Synopsis from Amazon
Evie O’Neill has been exiled from her boring old hometown and shipped off to the bustling streets of New York City-and she is pos-i-tute-ly ecstatic. It’s 1926, and New York is filled with speakeasies, Ziegfeld girls and rakish pickpockets. The only catch is that she has to live with her uncle Will and his unhealthy obsession with the occult.
Evie worries he’ll discover her darkest secret: a supernatural power that has only brought her trouble so far. But when the police find a murdered girl branded with a cryptic symbol and Will is called to the scene, Evie realizes her gift could help catch a serial killer.

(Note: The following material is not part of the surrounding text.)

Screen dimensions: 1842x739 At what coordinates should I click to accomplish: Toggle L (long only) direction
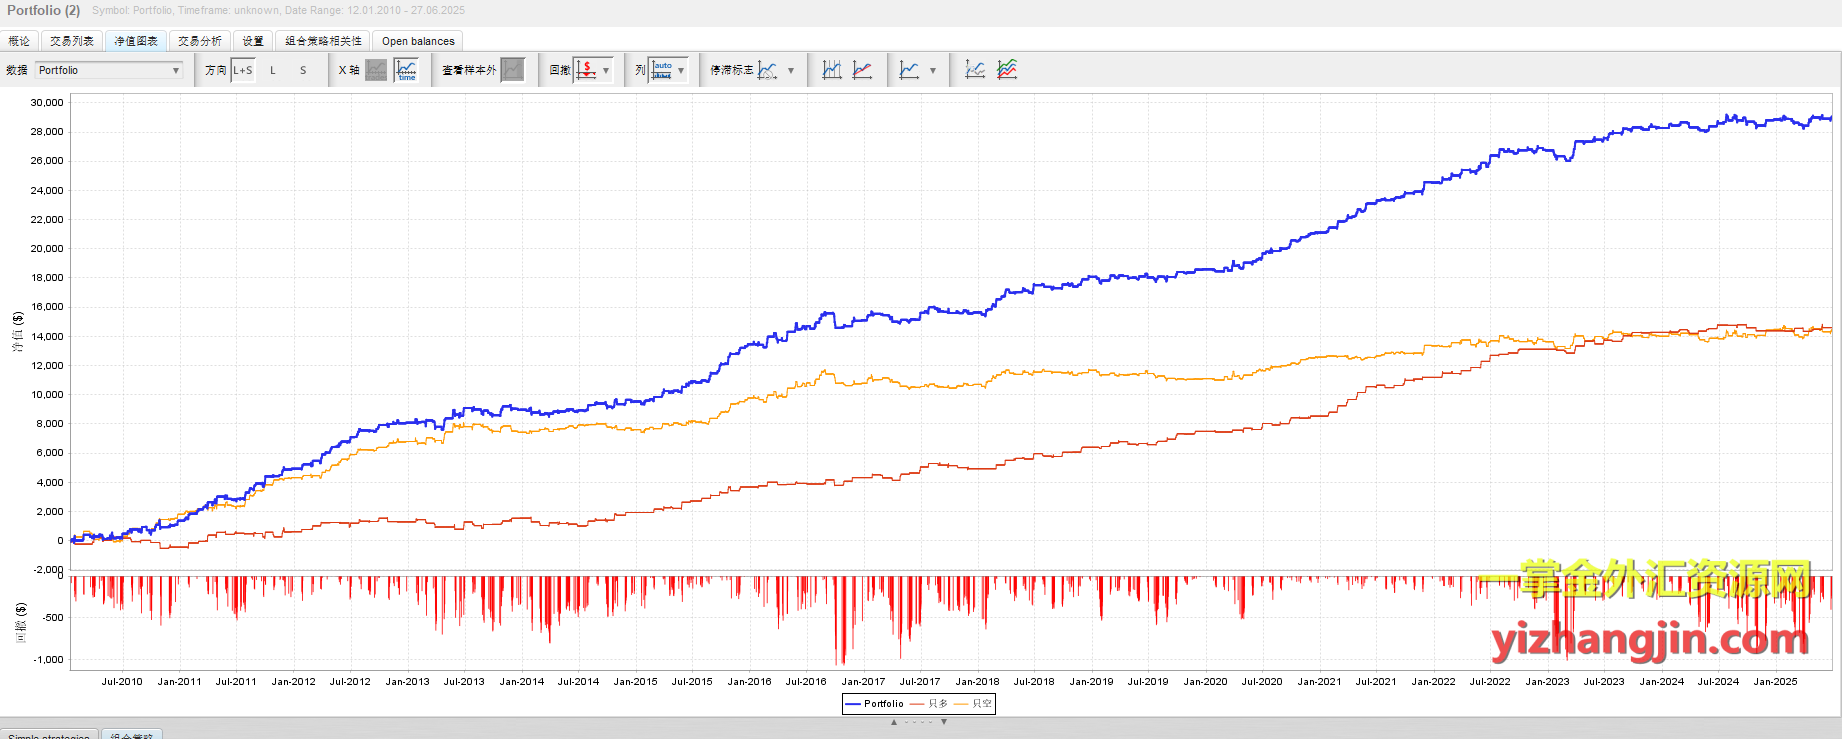(273, 70)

As Evie jumps headlong into a dance with a murderer, other stories unfold in the city that never sleeps. A young man named Memphis is caught between two worlds. A chorus girl named Theta is running from her past. A student named Jericho hides a shocking secret. And unknown to all, something dark and evil has awakened…
REVIEW BY BETH
I do not know where to start when talking about this novel, it blew me away. At points I found it hard to believe I was reading a YA novel as it felt the same and just as captivating as most adult novels I read. The depth of the story and the intricacies behind the events are fascinating and I was immediately hooked from page one and the odd behaviours of our star character, Evie O’Neill.

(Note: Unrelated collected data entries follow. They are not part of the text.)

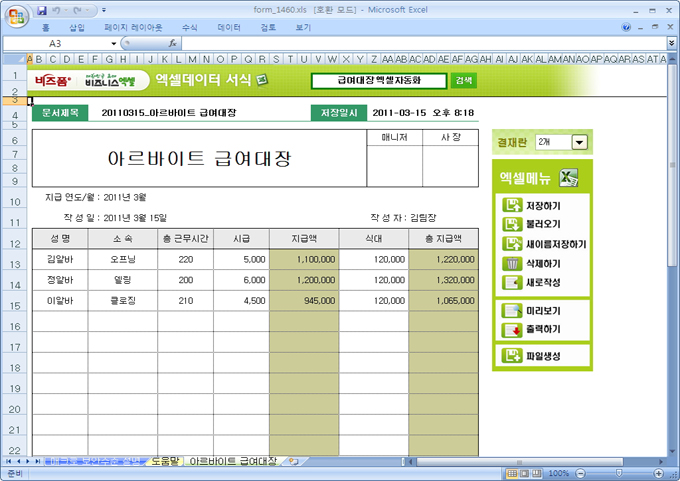Open the Quick Access Toolbar customize arrow
This screenshot has height=481, width=680.
coord(107,9)
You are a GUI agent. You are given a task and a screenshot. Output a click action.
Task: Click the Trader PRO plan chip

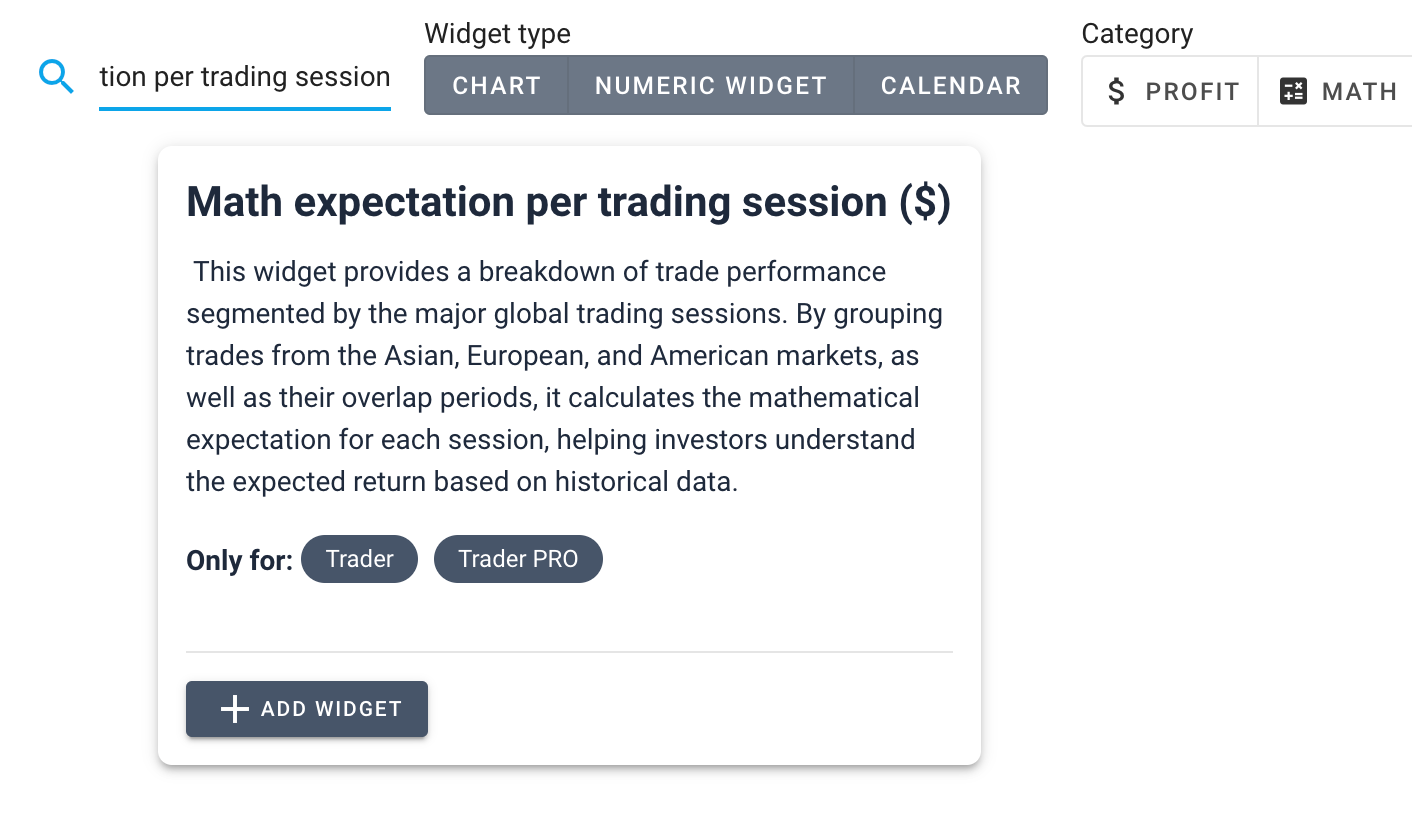[x=518, y=559]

The Diviners is a huge roaming novel, there are stories within stories within stories which make it absolutely fantastic to get stuck into and the mixture of genres makes it so engaging. You’ve got the occult mixed in with borderline sci-fi and a murder mystery mixed in with horror – it’s got a bit of everything and doesn’t disappoint in any area.
I am fascinated with anything set in the early 20th century and with all its crazy occult happenings and scary horrific moments, I was completely captivated by Evie and her flapper girl ambitions as much as any other element.
The novel is the first in a series I believe and this is the only area where it falls down, the end of the novel disappoints. This is mainly because it seems to reach a perfectly well-written and fantastic conclusion and then it goes on, solely to introduce a precursor to the next novel. For me it needed to end about fifty pages before it did. The ending became confused, rushed and seemed only to exist to try and encourage readers to definitely make sure they buy the next book. The problem is the novel was so fantastic in the first place I don’t believe anyone needed this additional push and attempted cliff hanger ending.
That being said, the first 500-odd pages of this book were more than worth the time they took to read. Each element of the story is perfectly crafted and the characters are believable, honest and in Evie’s case, great fun in equal measures. I hope Bray manages to achieve the same level of unerring qualify in her next edition – I can’t wait for its release.